[发明专利]冰冻植物组织Hi-C建库的方法

说明书

本发明公开了一种冰冻植物组织Hi‑C建库的方法。该方法包括以下步骤：S1，冰冻植物组织液氮研磨；S2，加入甲醛进行固定，加入甘氨酸进行终止固定；S3，过细胞筛网；S4，将固定化的细胞进行细胞裂解，然后进行限制性内切酶消化；S5，进行标记物标记，并平末端化；S6，重新连接；S7，解除固定化，进行DNA片段的提取，回收DNA片段；S8，去除带有标记物标记但未连接的DNA片段；S9，DNA打断；S10，钓取含有标记物标记的DNA片段；S11，末端修复加接头；S12，PCR扩增，获得Hi‑C文库。应用本发明的建库的方法，利用冰冻植物组织进行Hi‑C建库，可以达到与新鲜叶片Hi‑C建库同等的有效数据率。

技术领域

本发明涉及生物技术领域，具体而言，涉及一种冰冻植物组织Hi-C建库的方法。

背景技术

DNA是细胞遗传信息的载体，在生物体内以染色质的形式存在于每个细胞中，并控制着整个生命活动的进程。目前绝大多数对于DNA信息的研究是以研究DNA分子内碱基的序列(DNA的一维信息)来进行，通过分析碱基排列信息来探究生命活动的规律。

真实状态中的细胞核是一个狭小的三维立体空间，直链分子结构的DNA会以复杂的卷曲方式位于细胞核内，原一维DNA序列被赋予三维空间构象，并导致了大量复杂的基因调控作用方式。对此，简单的一维DNA序列信息由于不能提供真实DNA空间分布相关的信息，因此也无法解释由于空间构象导致的一系列基因调控现象。为解决这一问题，目前已有一系列的检测方法。如3c(染色体结构捕获)方法及衍生的4c、5c方法。这些方法均以测序为基本检测手段，利用细胞核内蛋白形成DNA结构固定因子，之后通过对DNA的片段重联等构建带有空间结构信息的DNA序列，最后使用测序技术来检测染色质DNA信息，并计算其在空间中分布和相互作用。尽管此类方法在一定程度上能够提供部分染色质相互作用信息。但由于其方法与技术限制，这一类的方法仅能检测定点或部分的DNA相互作用位点，无法探究全细胞核水平上的立体互作信息。因此不可避免地大量信息将会遗漏。在对于未知相互作用信息的发现上，这一点尤为重要。

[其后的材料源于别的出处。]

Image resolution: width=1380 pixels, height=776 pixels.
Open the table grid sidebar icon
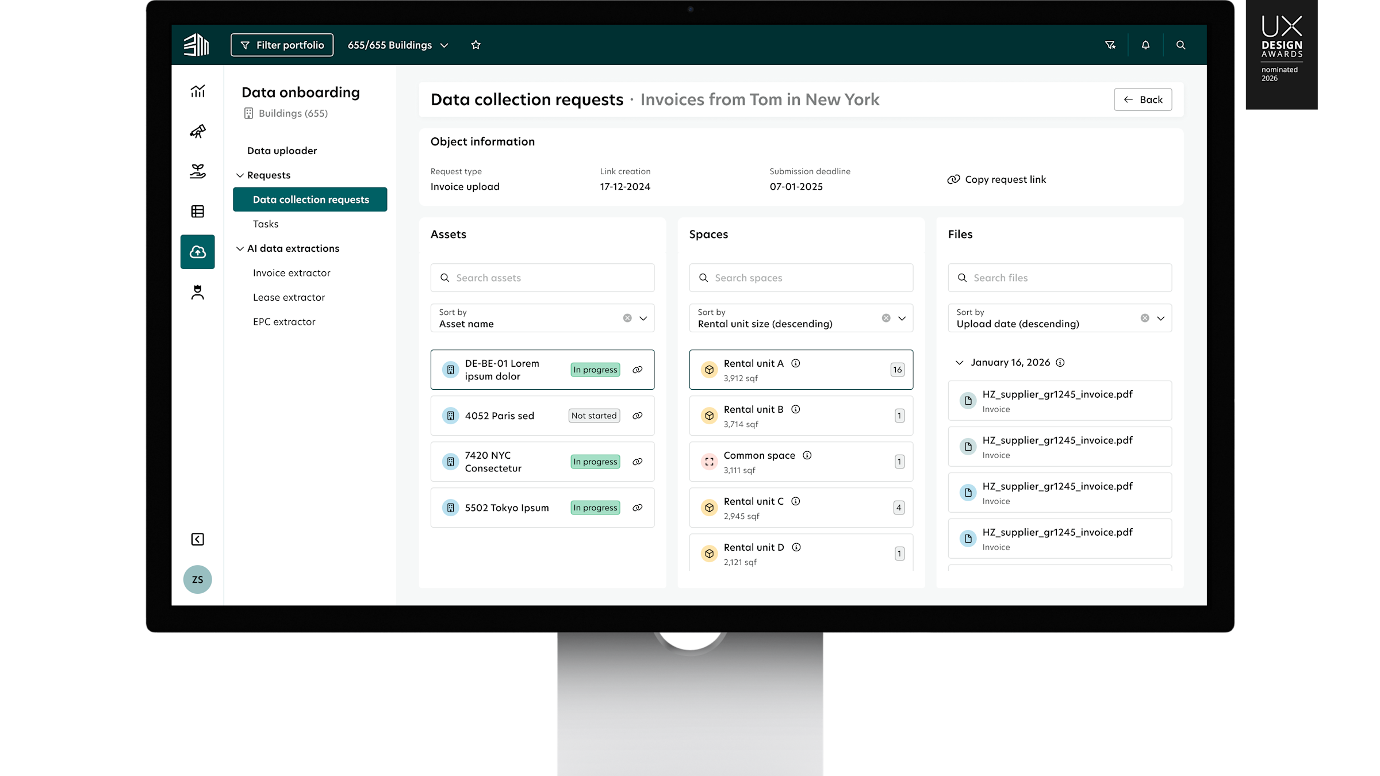[x=197, y=212]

近年来随着高通量测序技术的出现，大规模基因组信息的获得变得更加容易。Hi-C技术便是结合高通量测序的方法，对整个细胞核内染色质的信息进行检测的技术。Hi-C技术是染色体构象捕获(Chromosome conformation capture，简称为3C)的一种衍生技术，是指基于高通量进行染色体构象的捕获，它能够在全基因组范围内捕捉不同基因座位之间的空间交互，研究三维空间中调控基因的DNA元件。

比如Genome-wide analysis of local chromatin packing in Arabidopsisthaliana(2015)报道了一种拟南芥新鲜幼苗的Hi-C建库方法，该方法利用甲醛固定染色质结构，然后通过限制性内切酶打断原基因组序列，并进行生物素标记后，再重新连接形成带有结构信息的新DNA分子。在这一过程中，如果两个不同基因组位置的DNA分子片段连接形成一个杂合分子，这将被认为是这两个DNA分子在空间上相互临近的证据。然后对DNA进行纯化并打碎，再针对标记的生物素分子进行钓取，富集获得所需的空间上相互作用的DNA杂合分子。最后构建高通量测序的文库及双端测序检测，获得全染色质在空间上的相互作用信息。

但是，采用该文献报道的方法构建的冰冻植物叶片Hi-C，最终建库失败。另外，现有的新鲜植物叶片固定步骤，对于冰冻植物叶片不适用，固定效果差，样品易降解，最终导致建库失败。

发明内容

本发明旨在提供一种冰冻植物组织Hi-C建库的方法，以解决现有技术中冰冻植物叶片Hi-C建库失败的技术问题。